**DATA SUPPLIED**
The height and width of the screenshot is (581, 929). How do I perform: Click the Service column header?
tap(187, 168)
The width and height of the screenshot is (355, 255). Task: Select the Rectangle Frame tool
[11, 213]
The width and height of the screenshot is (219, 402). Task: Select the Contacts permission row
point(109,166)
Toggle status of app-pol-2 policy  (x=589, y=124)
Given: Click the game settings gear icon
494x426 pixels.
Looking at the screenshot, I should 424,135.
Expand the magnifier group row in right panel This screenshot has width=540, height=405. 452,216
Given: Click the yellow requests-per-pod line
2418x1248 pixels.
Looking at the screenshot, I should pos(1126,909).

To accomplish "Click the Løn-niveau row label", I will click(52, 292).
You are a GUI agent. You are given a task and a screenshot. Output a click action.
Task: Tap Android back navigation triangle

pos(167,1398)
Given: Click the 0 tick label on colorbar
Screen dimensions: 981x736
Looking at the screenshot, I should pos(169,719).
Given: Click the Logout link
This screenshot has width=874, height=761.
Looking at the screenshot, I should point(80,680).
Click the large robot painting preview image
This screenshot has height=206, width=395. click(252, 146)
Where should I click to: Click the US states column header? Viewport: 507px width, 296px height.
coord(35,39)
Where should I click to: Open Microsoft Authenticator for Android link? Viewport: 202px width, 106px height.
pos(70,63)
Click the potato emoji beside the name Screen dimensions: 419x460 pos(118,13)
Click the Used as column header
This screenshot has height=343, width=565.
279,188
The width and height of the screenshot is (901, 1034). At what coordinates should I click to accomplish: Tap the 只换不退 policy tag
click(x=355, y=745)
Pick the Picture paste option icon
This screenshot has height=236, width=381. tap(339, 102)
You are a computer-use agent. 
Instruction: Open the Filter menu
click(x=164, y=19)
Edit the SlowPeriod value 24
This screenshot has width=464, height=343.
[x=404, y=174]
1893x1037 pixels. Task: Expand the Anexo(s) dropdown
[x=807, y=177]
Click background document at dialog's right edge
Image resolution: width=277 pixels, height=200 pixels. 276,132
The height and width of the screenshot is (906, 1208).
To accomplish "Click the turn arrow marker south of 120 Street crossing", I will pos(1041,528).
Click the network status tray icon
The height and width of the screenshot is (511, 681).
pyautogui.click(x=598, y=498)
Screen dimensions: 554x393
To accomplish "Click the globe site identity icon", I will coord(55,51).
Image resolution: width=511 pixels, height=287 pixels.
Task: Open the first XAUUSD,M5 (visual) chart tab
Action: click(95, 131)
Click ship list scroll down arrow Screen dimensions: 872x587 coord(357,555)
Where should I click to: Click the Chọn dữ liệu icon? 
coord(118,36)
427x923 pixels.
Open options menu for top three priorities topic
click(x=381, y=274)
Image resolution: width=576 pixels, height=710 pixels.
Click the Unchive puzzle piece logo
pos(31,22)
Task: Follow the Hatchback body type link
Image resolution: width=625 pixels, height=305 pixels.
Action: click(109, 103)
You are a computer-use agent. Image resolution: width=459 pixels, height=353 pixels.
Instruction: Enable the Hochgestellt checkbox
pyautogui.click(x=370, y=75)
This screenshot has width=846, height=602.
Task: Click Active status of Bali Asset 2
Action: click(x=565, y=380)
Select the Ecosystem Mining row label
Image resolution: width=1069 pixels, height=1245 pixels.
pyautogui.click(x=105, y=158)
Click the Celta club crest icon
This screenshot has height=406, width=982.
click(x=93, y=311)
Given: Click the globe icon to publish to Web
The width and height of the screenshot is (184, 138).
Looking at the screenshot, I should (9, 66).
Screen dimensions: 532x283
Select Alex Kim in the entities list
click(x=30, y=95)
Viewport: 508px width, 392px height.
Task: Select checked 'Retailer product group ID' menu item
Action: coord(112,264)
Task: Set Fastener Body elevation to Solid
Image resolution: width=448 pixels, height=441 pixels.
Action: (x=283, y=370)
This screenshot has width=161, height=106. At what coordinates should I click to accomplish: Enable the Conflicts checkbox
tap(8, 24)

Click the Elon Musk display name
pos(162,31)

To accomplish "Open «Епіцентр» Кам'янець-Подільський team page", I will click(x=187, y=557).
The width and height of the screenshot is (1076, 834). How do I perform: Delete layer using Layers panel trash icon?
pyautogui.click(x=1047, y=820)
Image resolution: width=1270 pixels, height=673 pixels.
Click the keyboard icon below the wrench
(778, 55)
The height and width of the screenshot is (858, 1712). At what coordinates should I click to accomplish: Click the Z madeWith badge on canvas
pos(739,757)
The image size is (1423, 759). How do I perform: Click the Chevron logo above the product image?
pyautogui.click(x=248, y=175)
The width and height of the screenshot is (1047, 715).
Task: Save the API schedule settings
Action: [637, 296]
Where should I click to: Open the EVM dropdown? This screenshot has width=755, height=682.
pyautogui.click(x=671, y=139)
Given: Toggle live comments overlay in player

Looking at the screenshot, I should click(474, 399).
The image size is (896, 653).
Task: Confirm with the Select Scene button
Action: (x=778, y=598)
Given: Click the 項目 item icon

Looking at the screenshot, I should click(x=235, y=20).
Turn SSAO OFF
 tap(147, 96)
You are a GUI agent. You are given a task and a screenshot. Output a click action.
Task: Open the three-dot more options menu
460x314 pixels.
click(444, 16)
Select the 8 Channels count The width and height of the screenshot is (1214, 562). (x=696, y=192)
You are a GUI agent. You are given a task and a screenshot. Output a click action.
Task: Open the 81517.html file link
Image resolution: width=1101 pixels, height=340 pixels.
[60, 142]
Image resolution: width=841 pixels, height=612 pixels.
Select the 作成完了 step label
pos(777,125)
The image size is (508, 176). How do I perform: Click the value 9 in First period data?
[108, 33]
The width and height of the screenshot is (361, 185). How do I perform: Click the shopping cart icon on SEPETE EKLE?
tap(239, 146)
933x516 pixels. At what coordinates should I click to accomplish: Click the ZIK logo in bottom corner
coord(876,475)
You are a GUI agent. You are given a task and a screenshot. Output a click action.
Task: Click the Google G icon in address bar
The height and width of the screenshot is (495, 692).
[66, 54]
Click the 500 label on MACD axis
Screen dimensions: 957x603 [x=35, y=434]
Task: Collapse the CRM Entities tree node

**DESCRIPTION OF THE TASK**
Retype all of the material, exactly as written.

**COMPLETED EXERCISE**
The height and width of the screenshot is (581, 929). How do I perform: Click the Service column header?
tap(187, 168)
The width and height of the screenshot is (355, 255). Task: Select the Rectangle Frame tool
[11, 213]
The width and height of the screenshot is (219, 402). Task: Select the Contacts permission row
point(109,166)
Toggle status of app-pol-2 policy  (x=589, y=124)
Given: Click the game settings gear icon
494x426 pixels.
Looking at the screenshot, I should 424,135.
Expand the magnifier group row in right panel This screenshot has width=540, height=405. 452,216
Given: Click the yellow requests-per-pod line
2418x1248 pixels.
Looking at the screenshot, I should pos(1126,909).

To accomplish "Click the Løn-niveau row label", I will click(52, 292).
You are a GUI agent. You are given a task and a screenshot. Output a click action.
Task: Tap Android back navigation triangle

pos(167,1398)
Given: Click the 0 tick label on colorbar
Screen dimensions: 981x736
Looking at the screenshot, I should pos(169,719).
Given: Click the Logout link
This screenshot has width=874, height=761.
Looking at the screenshot, I should point(80,680).
Click the large robot painting preview image
This screenshot has height=206, width=395. click(252, 146)
Where should I click to: Click the US states column header? Viewport: 507px width, 296px height.
coord(35,39)
Where should I click to: Open Microsoft Authenticator for Android link? Viewport: 202px width, 106px height.
pos(70,63)
Click the potato emoji beside the name Screen dimensions: 419x460 pos(118,13)
Click the Used as column header
This screenshot has height=343, width=565.
279,188
The width and height of the screenshot is (901, 1034). At what coordinates should I click to accomplish: Tap the 只换不退 policy tag
click(x=355, y=745)
Pick the Picture paste option icon
This screenshot has height=236, width=381. tap(339, 102)
You are a computer-use agent. 
Instruction: Open the Filter menu
click(x=164, y=19)
Edit the SlowPeriod value 24
This screenshot has width=464, height=343.
[x=404, y=174]
1893x1037 pixels. Task: Expand the Anexo(s) dropdown
[x=807, y=177]
Click background document at dialog's right edge
Image resolution: width=277 pixels, height=200 pixels. 276,132
The height and width of the screenshot is (906, 1208).
To accomplish "Click the turn arrow marker south of 120 Street crossing", I will pos(1041,528).
Click the network status tray icon
The height and width of the screenshot is (511, 681).
pyautogui.click(x=598, y=498)
Screen dimensions: 554x393
To accomplish "Click the globe site identity icon", I will coord(55,51).
Image resolution: width=511 pixels, height=287 pixels.
Task: Open the first XAUUSD,M5 (visual) chart tab
Action: click(95, 131)
Click ship list scroll down arrow Screen dimensions: 872x587 coord(357,555)
Where should I click to: Click the Chọn dữ liệu icon? 
coord(118,36)
427x923 pixels.
Open options menu for top three priorities topic
click(x=381, y=274)
Image resolution: width=576 pixels, height=710 pixels.
Click the Unchive puzzle piece logo
pos(31,22)
Task: Follow the Hatchback body type link
Image resolution: width=625 pixels, height=305 pixels.
Action: click(109, 103)
You are a computer-use agent. Image resolution: width=459 pixels, height=353 pixels.
Instruction: Enable the Hochgestellt checkbox
pyautogui.click(x=370, y=75)
This screenshot has width=846, height=602.
Task: Click Active status of Bali Asset 2
Action: click(x=565, y=380)
Select the Ecosystem Mining row label
Image resolution: width=1069 pixels, height=1245 pixels.
pyautogui.click(x=105, y=158)
Click the Celta club crest icon
This screenshot has height=406, width=982.
click(x=93, y=311)
Given: Click the globe icon to publish to Web
The width and height of the screenshot is (184, 138).
Looking at the screenshot, I should (9, 66).
Screen dimensions: 532x283
Select Alex Kim in the entities list
click(x=30, y=95)
Viewport: 508px width, 392px height.
Task: Select checked 'Retailer product group ID' menu item
Action: coord(112,264)
Task: Set Fastener Body elevation to Solid
Image resolution: width=448 pixels, height=441 pixels.
Action: (x=283, y=370)
This screenshot has width=161, height=106. At what coordinates should I click to accomplish: Enable the Conflicts checkbox
tap(8, 24)

Click the Elon Musk display name
pos(162,31)

To accomplish "Open «Епіцентр» Кам'янець-Подільський team page", I will click(x=187, y=557).
The width and height of the screenshot is (1076, 834). How do I perform: Delete layer using Layers panel trash icon?
pyautogui.click(x=1047, y=820)
Image resolution: width=1270 pixels, height=673 pixels.
Click the keyboard icon below the wrench
(778, 55)
The height and width of the screenshot is (858, 1712). At what coordinates should I click to accomplish: Click the Z madeWith badge on canvas
pos(739,757)
The image size is (1423, 759). How do I perform: Click the Chevron logo above the product image?
pyautogui.click(x=248, y=175)
The width and height of the screenshot is (1047, 715).
Task: Save the API schedule settings
Action: [637, 296]
Where should I click to: Open the EVM dropdown? This screenshot has width=755, height=682.
pyautogui.click(x=671, y=139)
Given: Toggle live comments overlay in player

Looking at the screenshot, I should click(474, 399).
The image size is (896, 653).
Task: Confirm with the Select Scene button
Action: (x=778, y=598)
Given: Click the 項目 item icon

Looking at the screenshot, I should click(x=235, y=20).
Turn SSAO OFF
 tap(147, 96)
You are a GUI agent. You are given a task and a screenshot. Output a click action.
Task: Open the three-dot more options menu
460x314 pixels.
click(444, 16)
Select the 8 Channels count The width and height of the screenshot is (1214, 562). (x=696, y=192)
You are a GUI agent. You are given a task and a screenshot. Output a click action.
Task: Open the 81517.html file link
Image resolution: width=1101 pixels, height=340 pixels.
[60, 142]
Image resolution: width=841 pixels, height=612 pixels.
Select the 作成完了 step label
pos(777,125)
The image size is (508, 176). How do I perform: Click the value 9 in First period data?
[108, 33]
The width and height of the screenshot is (361, 185). How do I perform: Click the shopping cart icon on SEPETE EKLE?
tap(239, 146)
933x516 pixels. At what coordinates should I click to accomplish: Click the ZIK logo in bottom corner
coord(876,475)
You are a GUI agent. You are given a task and a screenshot. Output a click action.
Task: Click the Google G icon in address bar
The height and width of the screenshot is (495, 692).
[66, 54]
Click the 500 label on MACD axis
Screen dimensions: 957x603 [x=35, y=434]
Task: Collapse the CRM Entities tree node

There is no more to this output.